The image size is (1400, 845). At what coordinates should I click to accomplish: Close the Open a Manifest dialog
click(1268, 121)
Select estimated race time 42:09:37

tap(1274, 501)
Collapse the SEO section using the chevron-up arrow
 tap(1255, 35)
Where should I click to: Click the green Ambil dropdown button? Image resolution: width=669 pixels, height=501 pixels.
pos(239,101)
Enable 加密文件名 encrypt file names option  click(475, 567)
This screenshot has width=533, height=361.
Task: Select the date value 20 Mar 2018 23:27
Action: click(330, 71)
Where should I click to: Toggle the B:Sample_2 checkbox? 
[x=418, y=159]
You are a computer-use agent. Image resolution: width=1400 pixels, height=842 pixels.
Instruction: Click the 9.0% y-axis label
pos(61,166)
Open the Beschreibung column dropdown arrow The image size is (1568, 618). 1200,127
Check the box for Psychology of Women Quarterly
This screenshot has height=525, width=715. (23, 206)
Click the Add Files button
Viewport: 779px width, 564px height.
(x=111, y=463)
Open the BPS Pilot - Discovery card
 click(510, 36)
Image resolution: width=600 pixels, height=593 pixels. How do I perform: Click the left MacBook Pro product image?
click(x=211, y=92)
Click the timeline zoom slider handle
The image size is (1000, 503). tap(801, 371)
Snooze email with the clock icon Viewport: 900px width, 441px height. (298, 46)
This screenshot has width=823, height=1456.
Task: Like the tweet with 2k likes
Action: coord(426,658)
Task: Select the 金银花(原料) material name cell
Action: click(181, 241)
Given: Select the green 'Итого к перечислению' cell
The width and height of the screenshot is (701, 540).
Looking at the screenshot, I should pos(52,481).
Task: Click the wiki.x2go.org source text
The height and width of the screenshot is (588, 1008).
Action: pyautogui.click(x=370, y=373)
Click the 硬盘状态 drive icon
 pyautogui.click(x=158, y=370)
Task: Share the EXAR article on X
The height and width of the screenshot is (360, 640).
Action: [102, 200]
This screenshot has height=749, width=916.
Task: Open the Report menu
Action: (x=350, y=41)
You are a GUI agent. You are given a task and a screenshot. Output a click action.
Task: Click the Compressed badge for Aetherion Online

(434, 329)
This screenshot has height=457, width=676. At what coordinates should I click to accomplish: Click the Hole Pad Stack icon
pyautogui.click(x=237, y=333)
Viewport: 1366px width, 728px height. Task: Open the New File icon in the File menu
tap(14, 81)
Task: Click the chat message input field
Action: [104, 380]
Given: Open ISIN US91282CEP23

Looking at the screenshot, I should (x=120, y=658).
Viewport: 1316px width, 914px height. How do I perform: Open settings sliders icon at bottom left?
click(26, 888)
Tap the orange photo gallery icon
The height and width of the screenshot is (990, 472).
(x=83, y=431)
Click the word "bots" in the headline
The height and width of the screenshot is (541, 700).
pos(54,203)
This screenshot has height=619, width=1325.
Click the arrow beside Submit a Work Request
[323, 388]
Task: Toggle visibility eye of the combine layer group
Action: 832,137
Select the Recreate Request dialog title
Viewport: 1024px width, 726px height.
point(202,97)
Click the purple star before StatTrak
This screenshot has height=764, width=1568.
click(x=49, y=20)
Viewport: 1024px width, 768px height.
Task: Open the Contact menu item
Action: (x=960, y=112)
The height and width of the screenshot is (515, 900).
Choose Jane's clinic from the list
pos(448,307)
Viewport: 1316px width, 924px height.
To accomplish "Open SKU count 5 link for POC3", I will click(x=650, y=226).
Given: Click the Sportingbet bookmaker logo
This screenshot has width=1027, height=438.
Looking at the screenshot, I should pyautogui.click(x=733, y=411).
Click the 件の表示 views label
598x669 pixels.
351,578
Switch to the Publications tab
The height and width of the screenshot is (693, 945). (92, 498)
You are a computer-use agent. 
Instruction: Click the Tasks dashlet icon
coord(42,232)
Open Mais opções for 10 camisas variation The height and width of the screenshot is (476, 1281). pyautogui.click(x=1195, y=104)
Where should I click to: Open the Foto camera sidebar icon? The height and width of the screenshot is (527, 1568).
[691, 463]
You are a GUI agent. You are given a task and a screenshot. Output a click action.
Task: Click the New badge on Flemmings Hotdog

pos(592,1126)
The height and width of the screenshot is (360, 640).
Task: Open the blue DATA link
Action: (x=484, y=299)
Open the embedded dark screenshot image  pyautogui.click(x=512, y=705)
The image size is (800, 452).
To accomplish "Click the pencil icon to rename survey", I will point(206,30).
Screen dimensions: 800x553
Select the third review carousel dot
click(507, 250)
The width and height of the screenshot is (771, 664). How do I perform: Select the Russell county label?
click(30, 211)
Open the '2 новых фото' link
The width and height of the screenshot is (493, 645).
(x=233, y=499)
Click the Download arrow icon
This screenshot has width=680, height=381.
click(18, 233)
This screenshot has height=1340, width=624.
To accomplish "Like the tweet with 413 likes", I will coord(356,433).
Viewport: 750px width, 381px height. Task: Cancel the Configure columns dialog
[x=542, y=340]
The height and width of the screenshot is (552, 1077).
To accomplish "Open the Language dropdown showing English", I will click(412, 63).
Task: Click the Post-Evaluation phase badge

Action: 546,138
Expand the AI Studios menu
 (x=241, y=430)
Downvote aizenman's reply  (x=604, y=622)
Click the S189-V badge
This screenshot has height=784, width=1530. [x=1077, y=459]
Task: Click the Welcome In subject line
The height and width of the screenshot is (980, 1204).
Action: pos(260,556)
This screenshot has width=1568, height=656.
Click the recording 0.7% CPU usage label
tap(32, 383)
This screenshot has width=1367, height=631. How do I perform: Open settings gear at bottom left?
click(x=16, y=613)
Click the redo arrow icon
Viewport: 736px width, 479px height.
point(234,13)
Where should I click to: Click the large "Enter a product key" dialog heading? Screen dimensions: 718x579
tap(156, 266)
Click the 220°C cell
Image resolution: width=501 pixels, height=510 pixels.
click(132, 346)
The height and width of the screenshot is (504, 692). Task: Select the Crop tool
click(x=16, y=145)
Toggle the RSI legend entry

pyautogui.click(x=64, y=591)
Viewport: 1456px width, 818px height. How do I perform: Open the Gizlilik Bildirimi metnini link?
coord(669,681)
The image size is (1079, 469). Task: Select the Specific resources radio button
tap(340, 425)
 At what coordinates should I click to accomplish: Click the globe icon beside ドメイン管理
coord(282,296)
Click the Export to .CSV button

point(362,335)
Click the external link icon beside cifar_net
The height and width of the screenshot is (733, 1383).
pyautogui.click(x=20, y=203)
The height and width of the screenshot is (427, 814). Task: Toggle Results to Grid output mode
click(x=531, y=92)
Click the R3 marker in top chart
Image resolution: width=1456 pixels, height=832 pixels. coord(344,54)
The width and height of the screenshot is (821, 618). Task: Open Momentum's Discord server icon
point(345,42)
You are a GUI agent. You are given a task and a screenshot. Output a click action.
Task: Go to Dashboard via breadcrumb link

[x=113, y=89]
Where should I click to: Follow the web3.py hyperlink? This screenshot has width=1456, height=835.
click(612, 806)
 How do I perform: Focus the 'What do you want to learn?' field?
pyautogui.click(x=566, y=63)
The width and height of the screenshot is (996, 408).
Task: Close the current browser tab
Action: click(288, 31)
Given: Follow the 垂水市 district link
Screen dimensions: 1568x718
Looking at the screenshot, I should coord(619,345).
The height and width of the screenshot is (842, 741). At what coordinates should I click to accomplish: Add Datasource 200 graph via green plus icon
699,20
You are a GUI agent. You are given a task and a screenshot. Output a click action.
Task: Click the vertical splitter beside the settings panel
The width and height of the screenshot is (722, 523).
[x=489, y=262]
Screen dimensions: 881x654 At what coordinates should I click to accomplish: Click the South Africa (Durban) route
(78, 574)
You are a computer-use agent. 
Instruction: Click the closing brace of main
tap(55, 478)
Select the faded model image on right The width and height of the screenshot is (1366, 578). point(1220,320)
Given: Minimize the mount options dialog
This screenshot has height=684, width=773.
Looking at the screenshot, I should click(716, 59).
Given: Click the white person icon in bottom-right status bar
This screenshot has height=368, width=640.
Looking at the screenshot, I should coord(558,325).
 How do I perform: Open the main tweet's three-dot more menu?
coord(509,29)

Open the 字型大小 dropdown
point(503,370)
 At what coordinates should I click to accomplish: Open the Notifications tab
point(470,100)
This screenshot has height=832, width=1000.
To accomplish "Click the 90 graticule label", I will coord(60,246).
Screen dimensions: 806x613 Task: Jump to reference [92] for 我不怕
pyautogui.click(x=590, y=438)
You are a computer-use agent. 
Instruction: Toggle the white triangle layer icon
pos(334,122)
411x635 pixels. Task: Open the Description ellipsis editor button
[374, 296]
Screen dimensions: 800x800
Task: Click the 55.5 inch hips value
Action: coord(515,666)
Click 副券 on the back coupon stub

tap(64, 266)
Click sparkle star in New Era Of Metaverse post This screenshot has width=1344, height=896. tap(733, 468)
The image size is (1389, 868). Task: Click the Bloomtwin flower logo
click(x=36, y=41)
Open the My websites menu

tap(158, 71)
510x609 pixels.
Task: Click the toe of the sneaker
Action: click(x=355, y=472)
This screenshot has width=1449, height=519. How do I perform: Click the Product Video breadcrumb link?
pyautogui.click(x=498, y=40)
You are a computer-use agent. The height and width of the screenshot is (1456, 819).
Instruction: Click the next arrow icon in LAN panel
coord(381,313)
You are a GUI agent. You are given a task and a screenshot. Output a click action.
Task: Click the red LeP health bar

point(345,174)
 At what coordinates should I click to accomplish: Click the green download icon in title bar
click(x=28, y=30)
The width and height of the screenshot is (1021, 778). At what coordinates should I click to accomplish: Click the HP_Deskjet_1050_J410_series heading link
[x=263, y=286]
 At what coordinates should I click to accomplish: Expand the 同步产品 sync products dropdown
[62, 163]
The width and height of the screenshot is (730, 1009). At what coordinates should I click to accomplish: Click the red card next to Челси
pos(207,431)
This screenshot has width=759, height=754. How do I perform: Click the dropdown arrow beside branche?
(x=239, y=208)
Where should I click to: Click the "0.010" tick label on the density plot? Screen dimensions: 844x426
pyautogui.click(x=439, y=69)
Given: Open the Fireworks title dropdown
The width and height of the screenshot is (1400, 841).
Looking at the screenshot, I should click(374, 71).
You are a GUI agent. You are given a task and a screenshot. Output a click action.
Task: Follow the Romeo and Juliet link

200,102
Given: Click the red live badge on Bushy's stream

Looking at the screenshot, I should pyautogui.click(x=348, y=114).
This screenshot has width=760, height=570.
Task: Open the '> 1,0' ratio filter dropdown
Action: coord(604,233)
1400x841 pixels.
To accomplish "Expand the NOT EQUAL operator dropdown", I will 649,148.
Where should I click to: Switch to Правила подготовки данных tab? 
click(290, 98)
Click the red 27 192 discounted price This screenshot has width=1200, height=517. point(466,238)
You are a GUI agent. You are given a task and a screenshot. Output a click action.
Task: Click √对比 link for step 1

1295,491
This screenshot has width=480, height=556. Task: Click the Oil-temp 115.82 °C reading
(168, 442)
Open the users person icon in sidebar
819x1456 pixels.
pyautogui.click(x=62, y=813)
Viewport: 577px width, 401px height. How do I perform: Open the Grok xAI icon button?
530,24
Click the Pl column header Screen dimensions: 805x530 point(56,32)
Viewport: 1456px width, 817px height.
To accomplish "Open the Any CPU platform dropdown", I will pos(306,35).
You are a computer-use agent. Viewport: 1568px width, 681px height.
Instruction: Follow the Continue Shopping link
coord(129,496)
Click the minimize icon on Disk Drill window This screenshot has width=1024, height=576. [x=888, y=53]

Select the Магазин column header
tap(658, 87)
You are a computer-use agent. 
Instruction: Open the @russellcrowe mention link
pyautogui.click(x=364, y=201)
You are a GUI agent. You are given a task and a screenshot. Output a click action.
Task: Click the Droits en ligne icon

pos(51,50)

__Your instructions__
Among the records above, extract exactly the lines from the line with "This screenshot has height=457, width=676." to the line with "Tap the orange photo gallery icon", both lines included, and leave out the rest.

__Completed task__
This screenshot has height=457, width=676. At what coordinates should I click to accomplish: Click the Hole Pad Stack icon
pyautogui.click(x=237, y=333)
Viewport: 1366px width, 728px height. Task: Open the New File icon in the File menu
tap(14, 81)
Task: Click the chat message input field
Action: [104, 380]
Given: Open ISIN US91282CEP23

Looking at the screenshot, I should (x=120, y=658).
Viewport: 1316px width, 914px height. How do I perform: Open settings sliders icon at bottom left?
click(26, 888)
Tap the orange photo gallery icon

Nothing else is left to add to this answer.